During the colonial era, Western banks and financial institutions penetrated Muslim countries and imposed interest-based methods on the Islamic world. In the 1940s and 1950s, independence movements pushed for the revival of Islamic culture and religious scholars in countries such as India, Pakistan and Egypt started to condemn the use of interest by banks. They proposed to prohibit interest and replace it with Islamic risk-sharing. Localized Islamic finance experiments took place in the 1960s in Egypt and Malaysia.

In many ways, Islamic finance was born as a rebellion against colonialism and for self-determination. The idea was to provide an ethical alternative to the Western-dominated international financial system based on the Quran.

Building an Islamic Banking Network from Scratch

In the 1970s, Persian Gulf countries—which were both suddenly incredibly rich with petro-dollars and extremely conservative in religious belief—took Islamic finance beyond local experiments and created the Saudi Arabia-based Islamic Development Bank in 1975 followed by the Dubai Islamic Bank in 1979. Because the establishment of the first sharia-compliant institutions coincided with the rapid economic development of their home countries, a large share of Islamic investments went into the construction and real estate sectors.

Islamic finance expanded quickly, first in the Arab world and East Asian countries with significant Muslim populations before reaching the West and especially the UK in the early 2000s. In parallel to that expansion, two regulating bodies emerged—the Accounting and Auditing Organization for Islamic Financial Institutions (AAOIFI) in Algeria (now relocated to Bahrain) and the Islamic Financial Services Board (IFSB) in Malaysia.

In 2007, sharia-compliant finance remained somewhat immune to the subprime loan crisis which generated a lot of interest. Islamic finance then surged across the globe at an average yearly growth rate of 10%–12%.

Islamic Debt Market

Islamic bonds also known as sukuks began to be issued in the late 1990s. Although they often serve the same purpose as regular bonds, they should be viewed as certificates of asset ownership rather than as debt obligations.
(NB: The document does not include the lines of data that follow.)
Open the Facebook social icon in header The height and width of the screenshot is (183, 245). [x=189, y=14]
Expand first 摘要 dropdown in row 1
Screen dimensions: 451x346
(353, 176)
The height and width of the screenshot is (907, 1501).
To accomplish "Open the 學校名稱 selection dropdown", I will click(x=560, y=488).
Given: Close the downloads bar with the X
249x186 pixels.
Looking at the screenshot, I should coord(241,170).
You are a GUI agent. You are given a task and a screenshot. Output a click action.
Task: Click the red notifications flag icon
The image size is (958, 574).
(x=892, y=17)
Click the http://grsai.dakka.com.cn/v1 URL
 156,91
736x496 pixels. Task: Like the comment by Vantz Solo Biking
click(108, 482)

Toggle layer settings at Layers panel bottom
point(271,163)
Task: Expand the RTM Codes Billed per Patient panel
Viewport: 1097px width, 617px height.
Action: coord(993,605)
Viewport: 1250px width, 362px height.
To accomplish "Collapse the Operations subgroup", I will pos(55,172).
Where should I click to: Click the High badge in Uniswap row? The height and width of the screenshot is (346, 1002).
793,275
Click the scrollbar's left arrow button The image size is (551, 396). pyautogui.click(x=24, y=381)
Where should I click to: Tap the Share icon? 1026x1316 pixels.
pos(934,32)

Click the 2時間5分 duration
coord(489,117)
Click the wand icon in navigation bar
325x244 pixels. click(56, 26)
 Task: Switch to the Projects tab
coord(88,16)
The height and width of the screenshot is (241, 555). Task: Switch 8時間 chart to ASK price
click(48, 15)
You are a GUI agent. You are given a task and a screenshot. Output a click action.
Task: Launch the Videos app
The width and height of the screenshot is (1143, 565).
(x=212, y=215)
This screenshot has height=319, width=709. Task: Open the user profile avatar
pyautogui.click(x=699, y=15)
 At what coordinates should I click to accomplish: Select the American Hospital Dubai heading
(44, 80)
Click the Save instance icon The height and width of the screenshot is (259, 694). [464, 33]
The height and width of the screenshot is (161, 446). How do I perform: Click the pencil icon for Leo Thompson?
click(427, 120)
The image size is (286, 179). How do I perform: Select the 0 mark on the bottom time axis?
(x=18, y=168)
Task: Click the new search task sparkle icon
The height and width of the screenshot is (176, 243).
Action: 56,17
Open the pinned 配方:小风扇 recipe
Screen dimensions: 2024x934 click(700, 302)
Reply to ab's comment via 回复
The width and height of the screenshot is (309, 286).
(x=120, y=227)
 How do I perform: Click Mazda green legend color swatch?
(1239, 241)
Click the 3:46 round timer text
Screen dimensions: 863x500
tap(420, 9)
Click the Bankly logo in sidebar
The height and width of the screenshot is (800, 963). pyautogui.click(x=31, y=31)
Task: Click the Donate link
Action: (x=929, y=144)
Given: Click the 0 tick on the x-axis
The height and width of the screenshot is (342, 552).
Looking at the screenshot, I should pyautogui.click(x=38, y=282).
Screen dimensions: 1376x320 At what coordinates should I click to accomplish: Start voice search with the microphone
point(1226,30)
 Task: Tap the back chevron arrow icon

The trend really took off in 2006 when total sukuk issuance reached $20 billion. It peaked at $137 billion in 2012 before the pace slowed down. Last year, total Islamic bond issuance reached $168 billion.

Today, there are over 1,650 Islamic financial institutions spread all over the world and total sharia-compliant assets represent $3.9 trillion. Although Islamic finance is less than 1% of the global financial market, it is one of the fastest-growing segments, attracting at times non-Muslim customers. While consolidating their existing markets, sharia-compliant entities have started to branch out into new territories, notably Sub-Saharan Africa and Europe. In a world that increasingly worries about environmental, social and governance issues, some depositors and investors see Islamic finance as an ethical way of dealing with their money.